Identifications, projections, transferts et virtualisation l’empêchent
de se
vivre dans son immédiateté, d’où un désarroi, un sentiment d’égarement
ainsi
qu’une sensation perpétuelle d’inachèvement, d’incomplétude. Enfin, en même temps
qu’une unicité causale:
la relation parent-enfant, une unilinéarité du développement nous est
proposée
qui restaure l’idée de progrès. En conséquence l’intérêt des
productions
théoriques des adeptes de la psychohistoire, de même que ceux de
l’échopsychologie ou de la psychologie transpersonnelle, ne réside pas
dans le
fait qu’elles prouveraient la validité de
leur théorie mais dans celui de mettre en évidence des
phénomènes qu’on
peut considérer comme des rejouements.
En
anticipant sur ce qui sera exposé dans Advenir
et dans la suite de l’article sur Mai-Juin 1968, j’expose
succinctement les
déterminations essentielles du devenir de l’espèce humaine.

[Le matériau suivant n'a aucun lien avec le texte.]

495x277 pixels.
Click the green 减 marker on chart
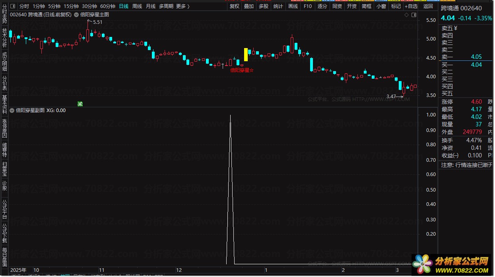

Je
considère que
celle-ci a connu une catastrophe ou elle a frôlé, risqué l’extinction,
ce qui a
engendré un traumatisme énorme qu’elle revit, rejoue périodiquement.
C’est pour
échapper à la menace d’extinction que l’espèce s’est engagée dans la
voie de la
sortie de la nature, qu’elle a eu tendance à se séparer du reste de
cette
dernière. Cette séparation s’est opérée insidieusement au cours de
millénaires. Du
fait que l’espèce rejoue
cet évènement primordial où elle s’arrache à la nature au cours d’une
catastrophe,
il n’y a pas unilinéarité, mais une succession de cycles. Il y a des
phase de
développement intense, de progression où elle décolle en quelque sorte
en
s’arrachant à un état de dépendance, et passe d’un stade infantile à
une
certaine maturité, jusqu’à un moment considéré comme phase de
décadence, de
catastrophe où hommes et femmes régressent du stade adulte, auquel ils
avaient
accédé au cours de la phase antérieure, à une phase infantile. Puis il
y a de
nouveau démarrage, décollement, bref un autre cycle commence. Mais ce
n’est pas
une simple répétition parce que les phénomènes sont de plus en plus
intenses,
afin de réaliser en
quelque sorte, d’une
façon de plus en plus rigoureuse, la situation catastrophique
originelle au
cours de laquelle l’espèce encourut l’extinction. Tout cela, après de
nombreux
cycles, se réalise de nos jours où nous vivons la catastrophe et où
s’opère la
menace de notre extinction concomitante à celle de nombreuses autres
espèces.
La sortie de la nature a imposé le phénomène d’autodomestication de
l’espèce
qui opère par une répression parentale de la naturalité des enfants.
Plus
l’autodomestication s’accrut, plus s‘imposa le besoin de sortir de cet
état; il
en découla la prise d’hallucinogènes qui permet d’aller au-delà des
limites de
l’être réduit, bloqué en atteignant l’extase[22].
La
réaction adaptative des enfants à
la
répression a engendré l’ontose qui s’est établie de façon insidieuse au
cours
de milliers d’années. Mais en même temps l’espèce, quittant le reste de
la
nature, a dû se créer un milieu en adéquation avec son devenir
ontosique, d’où
le développement intense de la technique, puis de la science. La
nécessité de
se sécuriser, de se justifier est une autre cause du développement
énorme du
procès de connaissance. Ainsi plus la technique, plus le procès de
connaissance
deviennent importants permettant la mise en place de prothèses, plus la
régression au stade infantile est rendue possible, plus la catastrophe
peut se
réactualiser. Au cours de ce devenir les différentes activités apparues
sont
certes en relation avec la répression parentale nécessaire pour
réaliser le
devenir hors nature, mais elles gardent leur autonomie et ont leur
déterminisme
propre, ainsi de l’économie, de la science, etc.. De telle sorte qu’il
est
impossible de dire, comme le
font certains,
que ce serait le psychique qui serait déterminant et que les lois
gouvernant le
psychique s’appliqueraient à l’économie par exemple. Mais on peut
considérer
que toutes les productions humaines sont des supports ontosiques,
chacune ayant
son déterminisme propre ce qui contribue à installer une confusion dans
la
représentation et dans la conduite de l’espèce, caractéristique de
l’ontose,
ainsi qu’à créer les bases de la catastrophe.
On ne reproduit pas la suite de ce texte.